## Data records
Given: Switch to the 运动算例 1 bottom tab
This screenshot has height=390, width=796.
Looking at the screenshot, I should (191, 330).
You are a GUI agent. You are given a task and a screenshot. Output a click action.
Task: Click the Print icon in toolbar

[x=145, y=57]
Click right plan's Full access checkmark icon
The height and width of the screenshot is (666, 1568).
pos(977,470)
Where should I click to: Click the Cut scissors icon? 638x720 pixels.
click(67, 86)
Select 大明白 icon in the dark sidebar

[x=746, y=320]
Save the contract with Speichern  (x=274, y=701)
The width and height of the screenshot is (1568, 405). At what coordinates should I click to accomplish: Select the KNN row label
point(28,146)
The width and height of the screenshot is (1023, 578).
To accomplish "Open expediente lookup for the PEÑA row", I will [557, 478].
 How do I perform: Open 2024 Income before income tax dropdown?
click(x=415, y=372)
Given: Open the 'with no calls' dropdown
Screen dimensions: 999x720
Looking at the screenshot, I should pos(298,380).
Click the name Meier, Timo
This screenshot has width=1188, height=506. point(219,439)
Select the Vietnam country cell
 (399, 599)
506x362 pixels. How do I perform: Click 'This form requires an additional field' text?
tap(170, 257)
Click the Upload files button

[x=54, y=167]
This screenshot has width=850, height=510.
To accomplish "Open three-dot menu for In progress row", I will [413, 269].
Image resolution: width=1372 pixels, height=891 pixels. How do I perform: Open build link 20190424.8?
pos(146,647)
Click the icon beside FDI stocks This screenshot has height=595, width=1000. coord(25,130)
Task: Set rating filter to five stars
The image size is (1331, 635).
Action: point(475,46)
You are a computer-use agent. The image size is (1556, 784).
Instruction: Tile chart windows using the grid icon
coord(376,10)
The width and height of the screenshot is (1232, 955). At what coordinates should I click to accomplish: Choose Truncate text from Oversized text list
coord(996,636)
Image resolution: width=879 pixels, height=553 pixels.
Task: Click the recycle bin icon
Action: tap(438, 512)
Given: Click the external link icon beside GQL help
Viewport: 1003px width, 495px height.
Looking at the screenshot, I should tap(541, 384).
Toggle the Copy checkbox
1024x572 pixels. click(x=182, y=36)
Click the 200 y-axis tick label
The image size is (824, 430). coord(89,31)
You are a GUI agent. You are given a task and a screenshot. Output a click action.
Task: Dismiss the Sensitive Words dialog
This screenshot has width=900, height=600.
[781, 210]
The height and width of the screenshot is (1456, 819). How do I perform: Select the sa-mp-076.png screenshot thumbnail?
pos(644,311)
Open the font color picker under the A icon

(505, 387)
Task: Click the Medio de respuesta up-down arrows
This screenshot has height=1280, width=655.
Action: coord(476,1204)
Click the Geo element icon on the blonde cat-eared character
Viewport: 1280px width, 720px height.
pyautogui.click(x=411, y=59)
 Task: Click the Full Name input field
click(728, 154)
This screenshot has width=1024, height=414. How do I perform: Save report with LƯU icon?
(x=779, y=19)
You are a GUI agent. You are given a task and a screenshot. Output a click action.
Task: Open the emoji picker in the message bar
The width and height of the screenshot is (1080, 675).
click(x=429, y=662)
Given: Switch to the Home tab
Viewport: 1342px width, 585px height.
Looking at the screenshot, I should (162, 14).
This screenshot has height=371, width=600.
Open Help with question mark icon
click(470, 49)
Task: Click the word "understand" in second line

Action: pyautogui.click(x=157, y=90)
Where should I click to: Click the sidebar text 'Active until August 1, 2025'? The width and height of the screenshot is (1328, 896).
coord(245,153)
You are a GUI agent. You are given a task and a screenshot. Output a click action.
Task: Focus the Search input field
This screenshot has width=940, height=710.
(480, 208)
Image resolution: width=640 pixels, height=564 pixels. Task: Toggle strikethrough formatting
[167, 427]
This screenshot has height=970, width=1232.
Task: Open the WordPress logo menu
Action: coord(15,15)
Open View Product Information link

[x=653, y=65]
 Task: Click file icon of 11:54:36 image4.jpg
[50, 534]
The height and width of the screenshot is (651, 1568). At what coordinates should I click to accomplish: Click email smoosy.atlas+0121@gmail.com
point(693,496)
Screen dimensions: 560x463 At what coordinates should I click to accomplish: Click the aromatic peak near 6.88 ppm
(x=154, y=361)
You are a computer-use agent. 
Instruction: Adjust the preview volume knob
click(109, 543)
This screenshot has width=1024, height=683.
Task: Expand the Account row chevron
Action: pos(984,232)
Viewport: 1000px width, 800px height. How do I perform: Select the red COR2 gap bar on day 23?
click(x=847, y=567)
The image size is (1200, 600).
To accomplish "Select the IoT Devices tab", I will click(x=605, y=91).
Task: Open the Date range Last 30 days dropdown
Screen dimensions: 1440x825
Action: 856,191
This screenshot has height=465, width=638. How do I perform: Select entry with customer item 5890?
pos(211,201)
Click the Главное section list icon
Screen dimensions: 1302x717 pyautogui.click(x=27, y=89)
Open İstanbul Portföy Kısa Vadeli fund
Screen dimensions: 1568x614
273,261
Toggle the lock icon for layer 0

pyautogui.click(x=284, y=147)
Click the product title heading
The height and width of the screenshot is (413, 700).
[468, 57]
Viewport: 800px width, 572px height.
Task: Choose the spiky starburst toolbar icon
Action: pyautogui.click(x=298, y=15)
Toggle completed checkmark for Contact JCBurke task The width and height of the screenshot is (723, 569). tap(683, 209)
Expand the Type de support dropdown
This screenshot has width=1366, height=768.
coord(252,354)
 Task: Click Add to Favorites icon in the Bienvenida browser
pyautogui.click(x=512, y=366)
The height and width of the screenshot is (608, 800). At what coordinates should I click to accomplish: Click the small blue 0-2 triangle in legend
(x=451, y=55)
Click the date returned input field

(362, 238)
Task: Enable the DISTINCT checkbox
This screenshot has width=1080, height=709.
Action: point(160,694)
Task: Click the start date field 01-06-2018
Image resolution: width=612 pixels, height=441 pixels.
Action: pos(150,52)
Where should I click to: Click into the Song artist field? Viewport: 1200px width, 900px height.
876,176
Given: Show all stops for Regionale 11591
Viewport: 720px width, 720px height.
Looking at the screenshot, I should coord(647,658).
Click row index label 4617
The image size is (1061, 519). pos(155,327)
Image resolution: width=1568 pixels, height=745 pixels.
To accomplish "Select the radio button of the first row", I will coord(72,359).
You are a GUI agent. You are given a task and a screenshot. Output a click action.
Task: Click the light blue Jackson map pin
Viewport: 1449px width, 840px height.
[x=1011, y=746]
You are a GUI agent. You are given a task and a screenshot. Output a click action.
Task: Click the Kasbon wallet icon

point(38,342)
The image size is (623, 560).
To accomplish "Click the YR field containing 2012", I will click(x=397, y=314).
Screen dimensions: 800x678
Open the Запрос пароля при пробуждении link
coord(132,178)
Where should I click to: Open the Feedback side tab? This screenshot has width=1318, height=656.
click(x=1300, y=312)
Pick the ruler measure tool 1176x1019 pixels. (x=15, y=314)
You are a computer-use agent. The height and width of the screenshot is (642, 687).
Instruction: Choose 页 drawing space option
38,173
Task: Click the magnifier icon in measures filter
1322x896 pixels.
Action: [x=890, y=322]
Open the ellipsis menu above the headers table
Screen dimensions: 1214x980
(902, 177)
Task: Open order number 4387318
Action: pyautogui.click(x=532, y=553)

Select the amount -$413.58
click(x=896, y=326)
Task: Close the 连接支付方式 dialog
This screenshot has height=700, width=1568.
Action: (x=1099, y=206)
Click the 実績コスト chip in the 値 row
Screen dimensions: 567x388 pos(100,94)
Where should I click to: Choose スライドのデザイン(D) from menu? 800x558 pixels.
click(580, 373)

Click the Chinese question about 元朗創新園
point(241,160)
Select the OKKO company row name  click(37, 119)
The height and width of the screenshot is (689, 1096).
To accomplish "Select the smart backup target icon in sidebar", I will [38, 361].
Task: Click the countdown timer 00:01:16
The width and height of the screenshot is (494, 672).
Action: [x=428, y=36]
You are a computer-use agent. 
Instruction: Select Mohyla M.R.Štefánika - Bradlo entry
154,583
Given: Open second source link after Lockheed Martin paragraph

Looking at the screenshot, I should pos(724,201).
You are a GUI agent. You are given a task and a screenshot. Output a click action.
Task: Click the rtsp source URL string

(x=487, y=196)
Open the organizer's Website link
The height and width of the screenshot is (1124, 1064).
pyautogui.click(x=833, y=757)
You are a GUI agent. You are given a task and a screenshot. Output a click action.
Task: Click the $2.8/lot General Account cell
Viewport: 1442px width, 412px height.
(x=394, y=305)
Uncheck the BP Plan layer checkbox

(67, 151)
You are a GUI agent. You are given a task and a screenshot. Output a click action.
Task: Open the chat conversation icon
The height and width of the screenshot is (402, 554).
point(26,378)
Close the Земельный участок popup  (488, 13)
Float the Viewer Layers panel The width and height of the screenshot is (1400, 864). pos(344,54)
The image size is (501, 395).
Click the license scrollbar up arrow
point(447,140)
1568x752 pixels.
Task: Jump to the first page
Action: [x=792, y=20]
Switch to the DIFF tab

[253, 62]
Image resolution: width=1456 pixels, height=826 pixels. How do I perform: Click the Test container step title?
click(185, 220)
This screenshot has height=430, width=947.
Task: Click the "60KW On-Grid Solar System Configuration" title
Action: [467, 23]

## Work to complete
Keep only those lines of the records that hold "dialog", and return them.

## Completed task
Task: Dismiss the Sensitive Words dialog
Task: Close the 连接支付方式 dialog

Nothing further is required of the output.